● **任务目标 A**
根据网页节选，很大的数组定义在什么位置时程序就能运行？
**** 网页节选 ****
思路: 发现了一个问题,一个很大的数组被定义在main函数中时编译器运行不了,但被定义在main函数之外时就能运行。本题 打表。从2开始枚举每一个数,若为质数那么只要是小于等于此质数的数与他相乘得到的数的最大质因数就是此质数, 如果不是质数,那么只要小于等于此数的数和他相乘得到的数的最大质因数就是两个数的最大质因数中大的那个。
代码:
#include<iostream>
#include<string>
#include<cstdio>
#include<cmath>
#include<cstring>
#include<algorithm>
#include<vector>
#include<iomanip>
using namespace std;
int max(int x,int y)
{
return x>y?x:y;
}
int a[1000000];
int main()
{
int n;
memset(a,-1,sizeof(a));
a[1]=0;
int k=1;
for(int i=2;i<=1000000;i++)
{
if(a[i]==-1)
{ a[i]=k++;
for(int j=2;j<=i&&i*j<=1000000;j++)
{
a[i*j]=a[i];
}
}
else
{
for(int j=2;j<=i&&i*j<=1000000;j++)
{
if(a[i*j]==-1)
a[i*j]=max(a[i],a[j]);
}
}
}
while(scanf(“%d”,&n)!=EOF)
{
printf(“%d\n”,a[n]);
}
return 0;
}
****
● **任务目标 B**
修改列表中从含有“Click the help question-mark icon”的那一行起、到含有“I will pos(1316,326).”的那一行为止的内容（两端均包括），把“extension”改成“add-on”，其余不动，只输出这几行。
**** 所给材料 ****
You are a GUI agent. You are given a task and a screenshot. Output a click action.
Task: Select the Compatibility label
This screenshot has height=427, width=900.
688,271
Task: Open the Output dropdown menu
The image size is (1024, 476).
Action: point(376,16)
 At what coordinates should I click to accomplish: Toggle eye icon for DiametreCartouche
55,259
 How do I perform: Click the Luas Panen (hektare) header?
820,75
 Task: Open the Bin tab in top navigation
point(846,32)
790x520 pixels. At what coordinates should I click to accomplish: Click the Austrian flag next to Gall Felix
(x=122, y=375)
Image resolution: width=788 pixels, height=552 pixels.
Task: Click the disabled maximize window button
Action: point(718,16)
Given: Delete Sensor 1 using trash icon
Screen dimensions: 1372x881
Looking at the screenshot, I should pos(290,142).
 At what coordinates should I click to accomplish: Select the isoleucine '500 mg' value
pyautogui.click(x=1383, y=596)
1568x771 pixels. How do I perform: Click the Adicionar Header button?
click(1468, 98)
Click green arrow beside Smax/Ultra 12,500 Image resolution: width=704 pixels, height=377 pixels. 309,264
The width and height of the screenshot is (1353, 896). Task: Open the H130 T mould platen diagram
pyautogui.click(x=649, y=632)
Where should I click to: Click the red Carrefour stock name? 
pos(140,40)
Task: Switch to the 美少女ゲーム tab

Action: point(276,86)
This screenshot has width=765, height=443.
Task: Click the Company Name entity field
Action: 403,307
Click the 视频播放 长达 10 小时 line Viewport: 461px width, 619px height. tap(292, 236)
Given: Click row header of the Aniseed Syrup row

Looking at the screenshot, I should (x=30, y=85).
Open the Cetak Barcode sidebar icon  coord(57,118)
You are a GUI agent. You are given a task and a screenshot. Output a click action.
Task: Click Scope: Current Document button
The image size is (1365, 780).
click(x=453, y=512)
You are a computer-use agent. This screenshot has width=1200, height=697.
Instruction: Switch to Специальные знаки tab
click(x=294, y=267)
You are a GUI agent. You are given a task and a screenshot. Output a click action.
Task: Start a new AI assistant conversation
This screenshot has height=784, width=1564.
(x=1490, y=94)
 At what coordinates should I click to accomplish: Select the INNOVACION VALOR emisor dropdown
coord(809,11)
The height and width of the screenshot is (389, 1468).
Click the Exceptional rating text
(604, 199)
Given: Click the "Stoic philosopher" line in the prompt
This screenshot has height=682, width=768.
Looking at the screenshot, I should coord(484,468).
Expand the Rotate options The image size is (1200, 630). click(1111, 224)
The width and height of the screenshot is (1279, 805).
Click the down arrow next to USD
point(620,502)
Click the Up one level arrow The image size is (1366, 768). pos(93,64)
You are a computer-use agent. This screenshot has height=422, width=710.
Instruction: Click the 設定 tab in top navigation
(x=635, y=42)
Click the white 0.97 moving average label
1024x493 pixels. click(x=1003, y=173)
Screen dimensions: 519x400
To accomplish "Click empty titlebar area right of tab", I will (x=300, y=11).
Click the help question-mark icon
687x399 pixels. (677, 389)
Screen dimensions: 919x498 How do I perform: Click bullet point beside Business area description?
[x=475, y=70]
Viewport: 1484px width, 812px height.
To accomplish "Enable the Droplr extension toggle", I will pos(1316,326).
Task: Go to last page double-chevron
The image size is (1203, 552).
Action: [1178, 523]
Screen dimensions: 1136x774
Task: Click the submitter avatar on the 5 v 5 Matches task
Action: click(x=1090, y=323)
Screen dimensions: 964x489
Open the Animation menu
****
● **答案 A**
定义在main函数之外时就能运行。

● **答案 B**
Click the help question-mark icon
687x399 pixels. (677, 389)
Screen dimensions: 919x498 How do I perform: Click bullet point beside Business area description?
[x=475, y=70]
Viewport: 1484px width, 812px height.
To accomplish "Enable the Droplr add-on toggle", I will pos(1316,326).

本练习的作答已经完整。